La sentenza della Consulta del 2019 in realtà su questo punto appare inequivocabile: alle strutture pubbliche del servizio sanitario nazionale spetta non solo la verifica delle condizioni che rendono legittimo il suicidio assistito, ma anche delle «modalità di esecuzione» che possano «garantire la dignità del paziente» ed evitargli sofferenze.
Quantomeno, ha specificato la Corte, «in attesa della declinazione che potrà darne il legislatore». Ed è qui il centro della questione. Ancora una volta, il delicato percorso verso il fine vita è intralciato dalla mancanza di una legge sul tema, ormai a tre anni dalla decisione della Consulta che sollecitava l’intervento del parlamento.
La legge alla Camera
La proposta di legge sul fine vita è incastrata fra le difficoltà di un accordo fra Pd, M5s, Leu e Iv e i partiti di centrodestra, ancora insoddisfatti del testo.
Solo nell’ultimo mese, l’arrivo del provvedimento in aula è stato rimandato tre volte: dal 22 ottobre al 22 novembre, poi al 29 novembre, lunedì prossimo, una data che nessuno dei parlamentari coinvolti ritiene realistica. «È assurdo pensare che la proposta di legge possa arrivare in aula il 29», commenta Roberto Turri della Lega, «ci sono tanti emendamenti da votare e ci sono altri provvedimenti in scadenza».
Il lavoro mediazione qualche piccolo passo avanti lo ha portato: il testo iniziale si limitava ad accogliere alla lettera le indicazioni della Consulta e ora include l’obiezione di coscienza per il personale sanitario, come richiesto dal centrodestra.

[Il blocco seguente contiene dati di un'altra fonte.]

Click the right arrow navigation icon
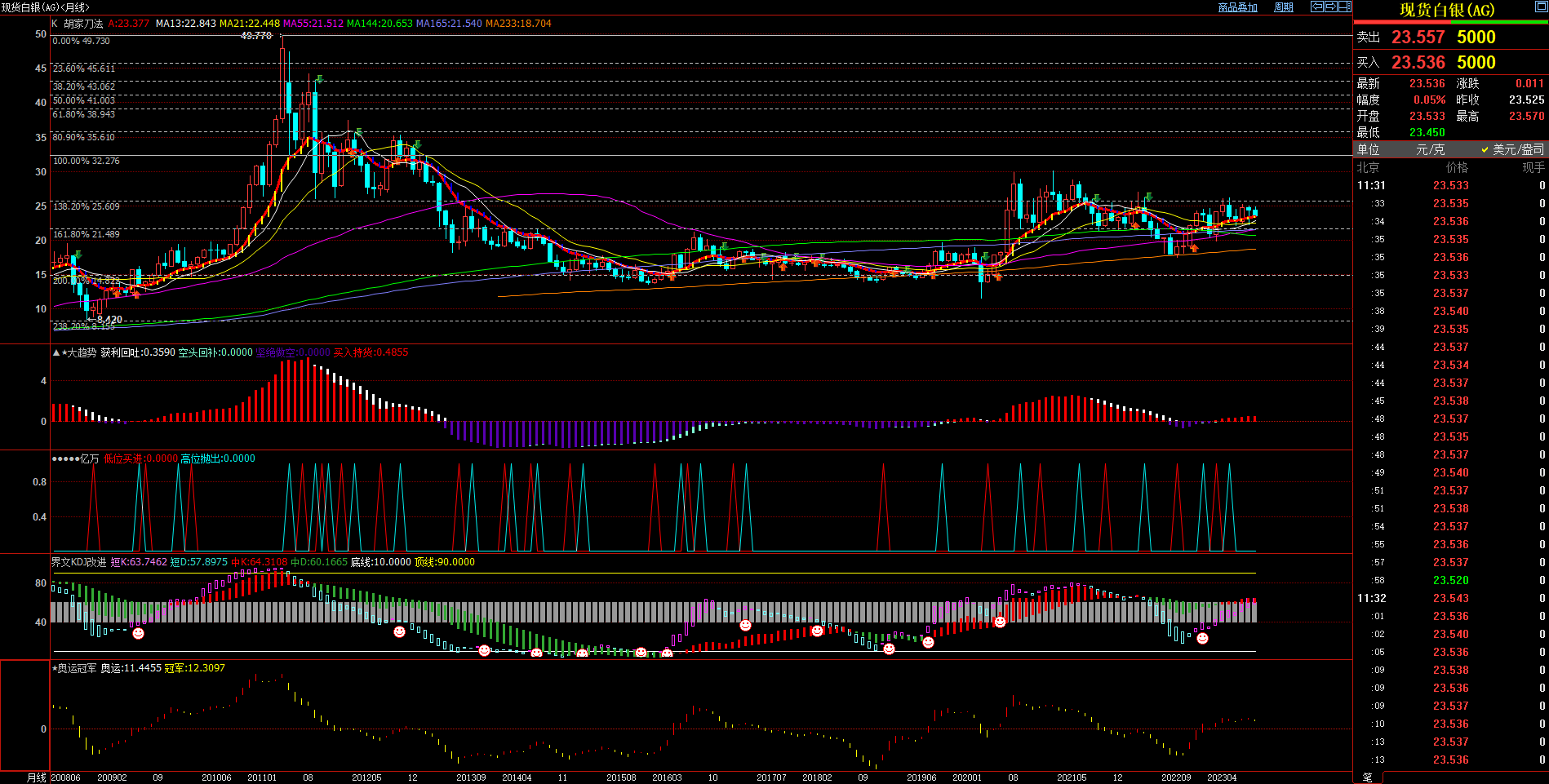The image size is (1549, 784). click(1330, 7)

Rimane il sospetto, fra chi è a favore, che la legge sull’aiuto al suicidio possa fare la fine del ddl Zan: «Non sappiamo ancora se da parte del centrodestra ci sia una reale e sincera disponibilità a stare nel merito o si tratti di una battaglia politica», commenta il relatore dem Bazoli. Il deputato ex M5s Giorgio Trizzino è ancora più netto: «Stanno tentando di affossarlo, la politica dimostra di essere distante dalla vita e la morte delle persone».